Los que se tumban boca abajo son los que están muertos
Sin embargo, la investigación ya muestra otros resultados alentadores. «Observamos que la postura de la cerda permite predecir si habrá un porcentaje de pérdidas alto o bajo. Las cerdas con una o más crías muertas parecen tumbarse más boca abajo. ¿Por qué? Quizá tenga que ver con las patas o la ubre. De hecho, cuando tienen mastitis, también suelen tumbarse boca abajo. Esto ya lo hemos podido observar antes del parto y podría utilizarse como herramienta de gestión. Además, son sobre todo los lechones pequeños los que mueren».
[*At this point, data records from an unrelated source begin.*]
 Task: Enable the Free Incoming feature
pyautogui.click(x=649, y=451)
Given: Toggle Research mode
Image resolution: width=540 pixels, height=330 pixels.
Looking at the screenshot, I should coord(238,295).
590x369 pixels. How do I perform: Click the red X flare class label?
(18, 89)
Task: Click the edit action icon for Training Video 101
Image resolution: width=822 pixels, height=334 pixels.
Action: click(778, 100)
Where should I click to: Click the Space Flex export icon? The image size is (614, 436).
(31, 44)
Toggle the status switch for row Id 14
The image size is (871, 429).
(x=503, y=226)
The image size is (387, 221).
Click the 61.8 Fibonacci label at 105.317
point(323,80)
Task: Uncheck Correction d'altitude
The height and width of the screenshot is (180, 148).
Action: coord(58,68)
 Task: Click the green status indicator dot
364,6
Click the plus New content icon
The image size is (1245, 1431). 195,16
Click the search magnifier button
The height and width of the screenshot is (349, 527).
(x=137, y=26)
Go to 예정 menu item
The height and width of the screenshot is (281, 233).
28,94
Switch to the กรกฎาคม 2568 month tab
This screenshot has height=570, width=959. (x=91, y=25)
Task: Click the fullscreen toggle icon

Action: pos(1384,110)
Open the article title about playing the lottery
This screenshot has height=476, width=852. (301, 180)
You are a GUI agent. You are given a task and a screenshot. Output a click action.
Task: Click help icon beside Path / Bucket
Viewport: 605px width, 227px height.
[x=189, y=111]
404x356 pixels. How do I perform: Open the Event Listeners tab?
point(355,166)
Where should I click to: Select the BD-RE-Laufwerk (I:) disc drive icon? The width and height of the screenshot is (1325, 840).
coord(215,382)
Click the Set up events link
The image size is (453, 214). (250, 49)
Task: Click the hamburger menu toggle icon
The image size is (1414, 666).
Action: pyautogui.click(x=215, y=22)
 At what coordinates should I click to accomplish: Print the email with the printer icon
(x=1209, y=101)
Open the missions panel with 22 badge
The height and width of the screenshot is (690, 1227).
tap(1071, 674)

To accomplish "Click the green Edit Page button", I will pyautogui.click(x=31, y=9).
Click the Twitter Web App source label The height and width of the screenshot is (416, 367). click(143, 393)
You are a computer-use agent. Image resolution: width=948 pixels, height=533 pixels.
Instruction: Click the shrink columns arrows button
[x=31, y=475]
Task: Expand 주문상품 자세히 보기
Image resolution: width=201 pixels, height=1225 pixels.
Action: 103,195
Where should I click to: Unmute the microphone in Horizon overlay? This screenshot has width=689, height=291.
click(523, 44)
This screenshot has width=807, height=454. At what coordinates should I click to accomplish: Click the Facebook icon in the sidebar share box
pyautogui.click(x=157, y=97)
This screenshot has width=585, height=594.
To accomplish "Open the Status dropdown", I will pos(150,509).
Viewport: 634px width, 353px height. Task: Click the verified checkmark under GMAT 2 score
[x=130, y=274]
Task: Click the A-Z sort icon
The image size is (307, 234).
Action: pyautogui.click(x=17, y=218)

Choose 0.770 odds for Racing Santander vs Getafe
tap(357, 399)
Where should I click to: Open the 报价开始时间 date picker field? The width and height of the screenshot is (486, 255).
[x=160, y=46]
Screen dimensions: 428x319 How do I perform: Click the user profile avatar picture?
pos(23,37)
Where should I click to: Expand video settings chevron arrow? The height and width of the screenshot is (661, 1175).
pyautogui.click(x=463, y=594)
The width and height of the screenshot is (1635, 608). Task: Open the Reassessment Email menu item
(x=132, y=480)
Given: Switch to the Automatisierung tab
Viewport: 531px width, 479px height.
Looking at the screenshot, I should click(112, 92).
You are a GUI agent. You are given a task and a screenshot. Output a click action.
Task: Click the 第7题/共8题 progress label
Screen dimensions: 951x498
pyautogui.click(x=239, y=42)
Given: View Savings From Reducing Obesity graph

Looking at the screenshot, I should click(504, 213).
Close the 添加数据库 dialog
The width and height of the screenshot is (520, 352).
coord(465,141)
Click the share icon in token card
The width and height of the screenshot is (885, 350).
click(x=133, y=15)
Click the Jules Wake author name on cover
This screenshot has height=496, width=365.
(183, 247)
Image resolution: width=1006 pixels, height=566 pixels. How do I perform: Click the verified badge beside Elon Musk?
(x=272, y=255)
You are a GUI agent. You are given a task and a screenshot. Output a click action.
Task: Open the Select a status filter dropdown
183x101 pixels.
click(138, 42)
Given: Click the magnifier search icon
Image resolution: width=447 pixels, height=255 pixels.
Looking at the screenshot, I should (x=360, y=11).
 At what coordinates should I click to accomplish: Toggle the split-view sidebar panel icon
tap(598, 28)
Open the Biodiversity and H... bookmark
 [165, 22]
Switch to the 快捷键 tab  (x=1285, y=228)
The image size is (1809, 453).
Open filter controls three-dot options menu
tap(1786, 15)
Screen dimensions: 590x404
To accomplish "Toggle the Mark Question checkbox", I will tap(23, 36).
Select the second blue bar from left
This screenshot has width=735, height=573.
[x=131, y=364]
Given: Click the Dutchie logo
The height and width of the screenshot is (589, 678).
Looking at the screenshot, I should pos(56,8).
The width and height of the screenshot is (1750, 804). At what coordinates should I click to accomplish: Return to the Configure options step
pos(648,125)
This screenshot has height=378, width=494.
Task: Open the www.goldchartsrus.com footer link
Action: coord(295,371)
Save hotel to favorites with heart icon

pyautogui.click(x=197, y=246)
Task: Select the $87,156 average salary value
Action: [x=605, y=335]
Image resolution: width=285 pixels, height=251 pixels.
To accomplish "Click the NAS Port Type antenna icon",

Llama la atención que Brummelhuis haya tenido más o menos la misma experiencia. Las cerdas que presentaban un alto porcentaje de pérdidas en una jaula de parto convencional también mostraban un mayor índice de pérdidas en el sistema de cría en libertad, y viceversa. Quizás la genética tenga, después de todo, una influencia más importante en las pérdidas que el mero sistema de jaula de parto. Para Brummelhuis, la paridera de cría en libertad es, sin duda, la paridera ideal. «Al menos para nosotros. Las cifras clave son las mismas que en la situación anterior y el trabajo resulta mucho más relajado. La mortalidad sigue siendo siempre un tema de atención y, por eso, también seleccionamos a nuestras cerdas en función de este criterio».